▶ [Task instructions]: Pull every line holding the word "will" out of the data and copy it.

▶ [Dataset entries]:
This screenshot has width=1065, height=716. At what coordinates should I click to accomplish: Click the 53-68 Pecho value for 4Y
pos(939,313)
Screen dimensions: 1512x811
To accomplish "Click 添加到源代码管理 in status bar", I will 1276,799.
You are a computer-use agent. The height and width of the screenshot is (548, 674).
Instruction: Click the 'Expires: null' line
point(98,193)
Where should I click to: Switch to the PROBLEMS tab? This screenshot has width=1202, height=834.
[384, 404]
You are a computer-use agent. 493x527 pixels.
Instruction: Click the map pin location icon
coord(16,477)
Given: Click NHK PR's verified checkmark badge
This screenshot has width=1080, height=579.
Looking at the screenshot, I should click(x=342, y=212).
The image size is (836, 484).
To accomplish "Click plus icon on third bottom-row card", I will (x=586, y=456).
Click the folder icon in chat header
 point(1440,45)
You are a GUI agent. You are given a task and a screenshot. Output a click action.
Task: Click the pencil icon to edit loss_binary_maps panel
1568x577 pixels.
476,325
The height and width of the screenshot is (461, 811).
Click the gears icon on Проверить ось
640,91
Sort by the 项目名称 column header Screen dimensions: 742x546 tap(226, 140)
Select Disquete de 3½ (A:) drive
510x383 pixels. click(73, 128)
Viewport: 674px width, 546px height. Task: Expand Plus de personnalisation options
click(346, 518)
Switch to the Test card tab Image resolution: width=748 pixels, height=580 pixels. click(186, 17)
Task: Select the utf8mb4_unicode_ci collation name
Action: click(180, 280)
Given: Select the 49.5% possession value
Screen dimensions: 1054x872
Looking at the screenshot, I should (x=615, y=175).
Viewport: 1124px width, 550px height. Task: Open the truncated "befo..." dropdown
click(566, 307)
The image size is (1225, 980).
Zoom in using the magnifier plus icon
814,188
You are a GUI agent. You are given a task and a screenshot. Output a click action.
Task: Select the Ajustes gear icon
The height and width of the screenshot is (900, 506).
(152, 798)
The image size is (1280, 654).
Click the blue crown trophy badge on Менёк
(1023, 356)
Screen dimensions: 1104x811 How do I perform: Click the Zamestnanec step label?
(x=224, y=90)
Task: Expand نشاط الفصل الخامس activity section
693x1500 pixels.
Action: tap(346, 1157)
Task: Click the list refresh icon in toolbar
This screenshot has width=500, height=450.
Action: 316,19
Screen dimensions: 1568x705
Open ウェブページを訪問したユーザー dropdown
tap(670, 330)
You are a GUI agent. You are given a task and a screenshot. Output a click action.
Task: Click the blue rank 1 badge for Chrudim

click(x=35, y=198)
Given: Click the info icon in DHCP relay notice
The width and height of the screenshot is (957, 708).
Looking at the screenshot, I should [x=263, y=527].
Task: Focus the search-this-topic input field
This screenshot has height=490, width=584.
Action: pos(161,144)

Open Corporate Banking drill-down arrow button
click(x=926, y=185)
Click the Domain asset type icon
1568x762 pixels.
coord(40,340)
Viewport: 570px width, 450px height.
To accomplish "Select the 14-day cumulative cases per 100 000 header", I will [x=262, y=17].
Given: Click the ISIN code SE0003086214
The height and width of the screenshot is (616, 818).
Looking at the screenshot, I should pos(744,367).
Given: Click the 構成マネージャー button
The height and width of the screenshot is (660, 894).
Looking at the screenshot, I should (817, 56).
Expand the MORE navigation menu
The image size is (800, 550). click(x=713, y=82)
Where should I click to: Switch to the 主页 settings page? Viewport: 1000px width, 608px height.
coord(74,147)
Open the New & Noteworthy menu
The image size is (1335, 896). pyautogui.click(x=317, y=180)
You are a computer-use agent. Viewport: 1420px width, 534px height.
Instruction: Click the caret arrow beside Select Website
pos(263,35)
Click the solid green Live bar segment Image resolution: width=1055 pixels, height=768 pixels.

▶ [Exercise response]:
To accomplish "Click 添加到源代码管理 in status bar", I will 1276,799.
To accomplish "Click plus icon on third bottom-row card", I will (x=586, y=456).
To accomplish "Select the 14-day cumulative cases per 100 000 header", I will [x=262, y=17].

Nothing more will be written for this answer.